● Work instructions
Rewrite the entries below, substituting "screen capture" for every occurrence of "screenshot" and keeping all other text unchanged. Omit the pictures from the output.

● Exercise data
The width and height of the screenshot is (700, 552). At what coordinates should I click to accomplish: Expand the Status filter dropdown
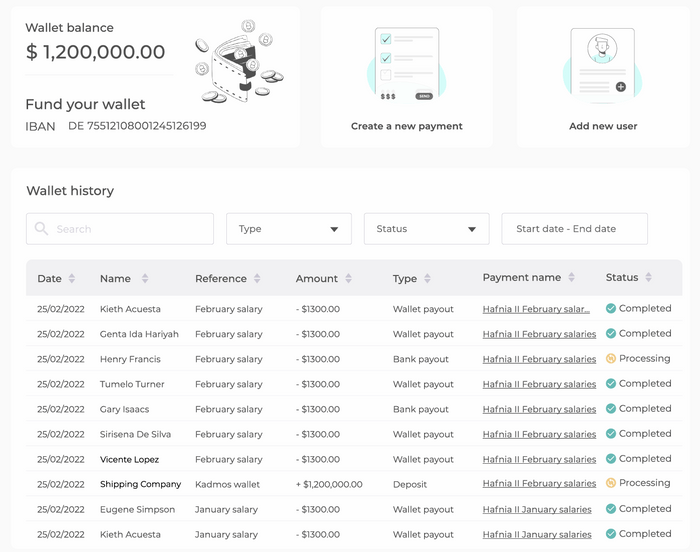(x=426, y=229)
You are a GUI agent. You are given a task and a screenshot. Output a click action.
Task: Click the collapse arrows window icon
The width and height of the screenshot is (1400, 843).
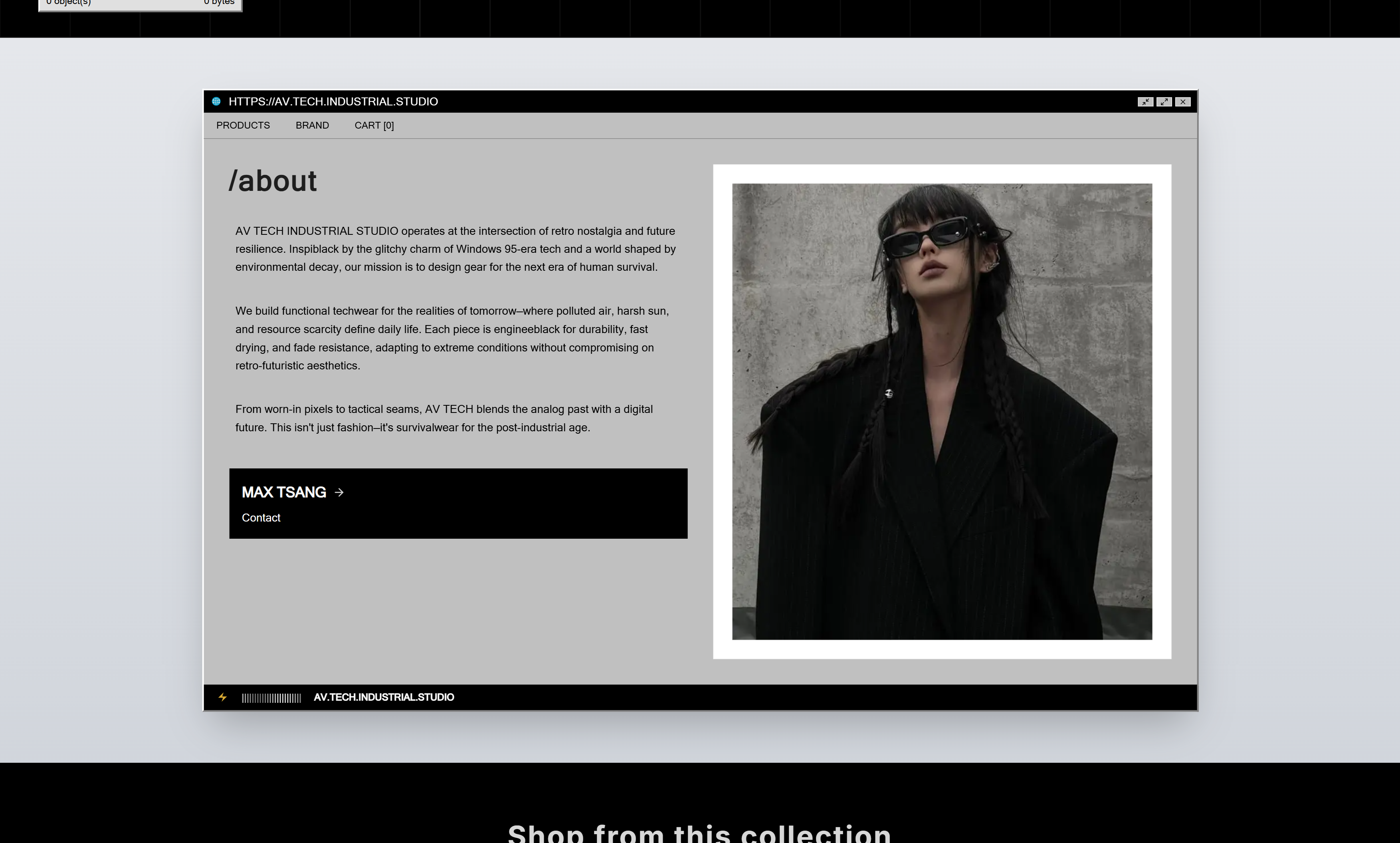(x=1146, y=102)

● Completed task
The width and height of the screen capture is (700, 552). At what coordinates should I click to accomplish: Expand the Status filter dropdown
(x=426, y=229)
You are a GUI agent. You are given a task and a screen capture. Output a click action.
Task: Click the collapse arrows window icon
The width and height of the screen capture is (1400, 843).
(x=1146, y=102)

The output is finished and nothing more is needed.